--- EXERCISE INSTRUCTIONS ---
Give all of the records again. Match them exactly.

--- Dataset entries ---
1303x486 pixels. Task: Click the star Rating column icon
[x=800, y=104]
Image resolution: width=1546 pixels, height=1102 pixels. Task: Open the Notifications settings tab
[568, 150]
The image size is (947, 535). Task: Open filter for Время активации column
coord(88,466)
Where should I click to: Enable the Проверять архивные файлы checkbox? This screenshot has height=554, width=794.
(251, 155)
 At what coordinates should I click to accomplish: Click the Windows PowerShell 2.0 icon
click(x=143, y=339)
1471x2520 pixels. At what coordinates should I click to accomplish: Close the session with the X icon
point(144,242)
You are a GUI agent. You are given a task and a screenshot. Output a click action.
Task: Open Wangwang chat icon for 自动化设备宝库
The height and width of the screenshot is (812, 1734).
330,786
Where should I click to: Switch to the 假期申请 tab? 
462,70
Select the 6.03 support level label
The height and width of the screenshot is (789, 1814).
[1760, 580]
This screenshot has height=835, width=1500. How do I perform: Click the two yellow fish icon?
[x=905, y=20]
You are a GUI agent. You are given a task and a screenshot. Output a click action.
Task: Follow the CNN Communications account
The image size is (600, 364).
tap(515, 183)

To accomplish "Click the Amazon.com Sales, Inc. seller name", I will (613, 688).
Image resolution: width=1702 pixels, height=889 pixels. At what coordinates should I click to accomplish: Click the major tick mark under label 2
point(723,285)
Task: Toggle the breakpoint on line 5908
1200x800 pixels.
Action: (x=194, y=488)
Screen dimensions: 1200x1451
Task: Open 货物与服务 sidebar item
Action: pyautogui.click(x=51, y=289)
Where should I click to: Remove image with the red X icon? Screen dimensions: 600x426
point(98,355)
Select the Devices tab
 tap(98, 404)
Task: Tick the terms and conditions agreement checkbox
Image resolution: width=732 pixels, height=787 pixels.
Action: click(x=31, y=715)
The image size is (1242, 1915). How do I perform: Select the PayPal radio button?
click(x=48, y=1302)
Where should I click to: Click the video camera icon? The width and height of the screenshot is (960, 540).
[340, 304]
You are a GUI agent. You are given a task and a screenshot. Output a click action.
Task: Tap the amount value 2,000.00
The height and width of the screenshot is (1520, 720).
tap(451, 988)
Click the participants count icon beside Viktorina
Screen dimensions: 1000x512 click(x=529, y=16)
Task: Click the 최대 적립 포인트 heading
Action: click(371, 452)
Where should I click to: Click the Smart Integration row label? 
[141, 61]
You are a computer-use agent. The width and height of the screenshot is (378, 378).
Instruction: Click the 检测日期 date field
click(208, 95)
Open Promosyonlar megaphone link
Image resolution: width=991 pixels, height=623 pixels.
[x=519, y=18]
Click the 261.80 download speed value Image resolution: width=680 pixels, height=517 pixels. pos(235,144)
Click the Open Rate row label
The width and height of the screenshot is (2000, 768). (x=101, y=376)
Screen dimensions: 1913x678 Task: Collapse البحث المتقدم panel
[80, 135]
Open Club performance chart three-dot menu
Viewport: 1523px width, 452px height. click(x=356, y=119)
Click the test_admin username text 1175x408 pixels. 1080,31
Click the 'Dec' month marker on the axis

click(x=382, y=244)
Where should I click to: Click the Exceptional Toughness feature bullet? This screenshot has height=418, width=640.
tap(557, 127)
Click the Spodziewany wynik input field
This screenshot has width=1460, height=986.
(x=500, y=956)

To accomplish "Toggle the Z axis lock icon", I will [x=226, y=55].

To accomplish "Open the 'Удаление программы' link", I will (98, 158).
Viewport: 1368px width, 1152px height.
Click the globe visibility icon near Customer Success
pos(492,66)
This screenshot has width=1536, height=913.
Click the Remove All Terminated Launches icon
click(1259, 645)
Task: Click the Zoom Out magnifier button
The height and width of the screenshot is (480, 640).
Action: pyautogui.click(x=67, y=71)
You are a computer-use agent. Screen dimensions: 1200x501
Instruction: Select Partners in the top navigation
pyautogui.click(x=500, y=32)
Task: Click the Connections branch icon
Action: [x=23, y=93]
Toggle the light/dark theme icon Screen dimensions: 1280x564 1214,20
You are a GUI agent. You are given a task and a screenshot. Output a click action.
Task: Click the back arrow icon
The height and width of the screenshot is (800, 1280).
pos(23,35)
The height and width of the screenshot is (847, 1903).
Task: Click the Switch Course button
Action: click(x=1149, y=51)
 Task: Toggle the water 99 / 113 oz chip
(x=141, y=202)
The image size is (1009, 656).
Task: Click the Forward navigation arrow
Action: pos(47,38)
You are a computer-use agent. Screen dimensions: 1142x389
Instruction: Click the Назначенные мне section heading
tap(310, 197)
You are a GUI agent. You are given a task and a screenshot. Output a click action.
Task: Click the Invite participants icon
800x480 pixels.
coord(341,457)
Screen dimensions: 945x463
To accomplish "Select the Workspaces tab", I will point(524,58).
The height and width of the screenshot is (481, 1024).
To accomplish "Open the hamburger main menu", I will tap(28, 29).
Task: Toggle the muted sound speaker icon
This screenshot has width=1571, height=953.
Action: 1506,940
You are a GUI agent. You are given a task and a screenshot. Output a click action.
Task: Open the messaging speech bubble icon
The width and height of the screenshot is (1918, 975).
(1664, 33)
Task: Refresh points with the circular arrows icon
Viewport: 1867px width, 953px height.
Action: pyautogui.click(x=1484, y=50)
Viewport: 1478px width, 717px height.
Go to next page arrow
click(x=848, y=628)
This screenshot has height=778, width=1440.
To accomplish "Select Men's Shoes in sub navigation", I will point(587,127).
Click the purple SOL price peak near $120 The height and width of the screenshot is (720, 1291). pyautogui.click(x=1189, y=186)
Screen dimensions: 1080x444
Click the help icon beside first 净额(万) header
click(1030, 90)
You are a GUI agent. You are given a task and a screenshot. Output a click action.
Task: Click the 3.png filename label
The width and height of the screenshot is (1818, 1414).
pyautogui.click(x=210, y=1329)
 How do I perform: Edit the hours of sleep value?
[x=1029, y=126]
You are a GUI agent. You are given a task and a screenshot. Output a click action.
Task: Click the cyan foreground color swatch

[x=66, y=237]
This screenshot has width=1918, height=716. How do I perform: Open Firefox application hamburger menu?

--- SOLUTION ---
1303x486 pixels. Task: Click the star Rating column icon
[x=800, y=104]
Image resolution: width=1546 pixels, height=1102 pixels. Task: Open the Notifications settings tab
[568, 150]
The image size is (947, 535). Task: Open filter for Время активации column
coord(88,466)
Where should I click to: Enable the Проверять архивные файлы checkbox? This screenshot has height=554, width=794.
(251, 155)
 At what coordinates should I click to accomplish: Click the Windows PowerShell 2.0 icon
click(x=143, y=339)
1471x2520 pixels. At what coordinates should I click to accomplish: Close the session with the X icon
point(144,242)
You are a GUI agent. You are given a task and a screenshot. Output a click action.
Task: Open Wangwang chat icon for 自动化设备宝库
The height and width of the screenshot is (812, 1734).
330,786
Where should I click to: Switch to the 假期申请 tab? 
462,70
Select the 6.03 support level label
The height and width of the screenshot is (789, 1814).
[1760, 580]
This screenshot has height=835, width=1500. How do I perform: Click the two yellow fish icon?
[x=905, y=20]
You are a GUI agent. You are given a task and a screenshot. Output a click action.
Task: Follow the CNN Communications account
The image size is (600, 364).
tap(515, 183)

To accomplish "Click the Amazon.com Sales, Inc. seller name", I will (613, 688).
Image resolution: width=1702 pixels, height=889 pixels. At what coordinates should I click to accomplish: Click the major tick mark under label 2
point(723,285)
Task: Toggle the breakpoint on line 5908
1200x800 pixels.
Action: (x=194, y=488)
Screen dimensions: 1200x1451
Task: Open 货物与服务 sidebar item
Action: pyautogui.click(x=51, y=289)
Where should I click to: Remove image with the red X icon? Screen dimensions: 600x426
point(98,355)
Select the Devices tab
 tap(98, 404)
Task: Tick the terms and conditions agreement checkbox
Image resolution: width=732 pixels, height=787 pixels.
Action: click(x=31, y=715)
The image size is (1242, 1915). How do I perform: Select the PayPal radio button?
click(x=48, y=1302)
Where should I click to: Click the video camera icon? The width and height of the screenshot is (960, 540).
[340, 304]
You are a GUI agent. You are given a task and a screenshot. Output a click action.
Task: Tap the amount value 2,000.00
The height and width of the screenshot is (1520, 720).
tap(451, 988)
Click the participants count icon beside Viktorina
Screen dimensions: 1000x512 click(x=529, y=16)
Task: Click the 최대 적립 포인트 heading
Action: click(371, 452)
Where should I click to: Click the Smart Integration row label? 
[141, 61]
You are a computer-use agent. The width and height of the screenshot is (378, 378).
Instruction: Click the 检测日期 date field
click(208, 95)
Open Promosyonlar megaphone link
Image resolution: width=991 pixels, height=623 pixels.
[x=519, y=18]
Click the 261.80 download speed value Image resolution: width=680 pixels, height=517 pixels. pos(235,144)
Click the Open Rate row label
The width and height of the screenshot is (2000, 768). (x=101, y=376)
Screen dimensions: 1913x678 Task: Collapse البحث المتقدم panel
[80, 135]
Open Club performance chart three-dot menu
Viewport: 1523px width, 452px height. click(x=356, y=119)
Click the test_admin username text 1175x408 pixels. 1080,31
Click the 'Dec' month marker on the axis

click(x=382, y=244)
Where should I click to: Click the Exceptional Toughness feature bullet? This screenshot has height=418, width=640.
tap(557, 127)
Click the Spodziewany wynik input field
This screenshot has width=1460, height=986.
(x=500, y=956)

To accomplish "Toggle the Z axis lock icon", I will [x=226, y=55].

To accomplish "Open the 'Удаление программы' link", I will (98, 158).
Viewport: 1368px width, 1152px height.
Click the globe visibility icon near Customer Success
pos(492,66)
This screenshot has width=1536, height=913.
Click the Remove All Terminated Launches icon
click(1259, 645)
Task: Click the Zoom Out magnifier button
The height and width of the screenshot is (480, 640).
Action: pyautogui.click(x=67, y=71)
You are a computer-use agent. Screen dimensions: 1200x501
Instruction: Select Partners in the top navigation
pyautogui.click(x=500, y=32)
Task: Click the Connections branch icon
Action: [x=23, y=93]
Toggle the light/dark theme icon Screen dimensions: 1280x564 1214,20
You are a GUI agent. You are given a task and a screenshot. Output a click action.
Task: Click the back arrow icon
The height and width of the screenshot is (800, 1280).
pos(23,35)
The height and width of the screenshot is (847, 1903).
Task: Click the Switch Course button
Action: click(x=1149, y=51)
 Task: Toggle the water 99 / 113 oz chip
(x=141, y=202)
The image size is (1009, 656).
Task: Click the Forward navigation arrow
Action: pos(47,38)
You are a computer-use agent. Screen dimensions: 1142x389
Instruction: Click the Назначенные мне section heading
tap(310, 197)
You are a GUI agent. You are given a task and a screenshot. Output a click action.
Task: Click the Invite participants icon
800x480 pixels.
coord(341,457)
Screen dimensions: 945x463
To accomplish "Select the Workspaces tab", I will point(524,58).
The height and width of the screenshot is (481, 1024).
To accomplish "Open the hamburger main menu", I will tap(28, 29).
Task: Toggle the muted sound speaker icon
This screenshot has width=1571, height=953.
Action: 1506,940
You are a GUI agent. You are given a task and a screenshot. Output a click action.
Task: Open the messaging speech bubble icon
The width and height of the screenshot is (1918, 975).
(1664, 33)
Task: Refresh points with the circular arrows icon
Viewport: 1867px width, 953px height.
Action: pyautogui.click(x=1484, y=50)
Viewport: 1478px width, 717px height.
Go to next page arrow
click(x=848, y=628)
This screenshot has height=778, width=1440.
To accomplish "Select Men's Shoes in sub navigation", I will point(587,127).
Click the purple SOL price peak near $120 The height and width of the screenshot is (720, 1291). pyautogui.click(x=1189, y=186)
Screen dimensions: 1080x444
Click the help icon beside first 净额(万) header
click(1030, 90)
You are a GUI agent. You are given a task and a screenshot. Output a click action.
Task: Click the 3.png filename label
The width and height of the screenshot is (1818, 1414).
pyautogui.click(x=210, y=1329)
 How do I perform: Edit the hours of sleep value?
[x=1029, y=126]
You are a GUI agent. You are given a task and a screenshot. Output a click action.
Task: Click the cyan foreground color swatch

[x=66, y=237]
This screenshot has width=1918, height=716. How do I perform: Open Firefox application hamburger menu?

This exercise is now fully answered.